In this exercise, set down every entry that follows exactly as it appears.

*** ENTRIES PROVIDED ***

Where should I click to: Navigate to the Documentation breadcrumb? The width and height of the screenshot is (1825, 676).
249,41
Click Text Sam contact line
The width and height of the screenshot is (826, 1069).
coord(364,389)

***

- _OUTPUT FOR THIS TASK_:
Where should I click to: Navigate to the Documentation breadcrumb? The width and height of the screenshot is (1825, 676).
249,41
Click Text Sam contact line
The width and height of the screenshot is (826, 1069).
coord(364,389)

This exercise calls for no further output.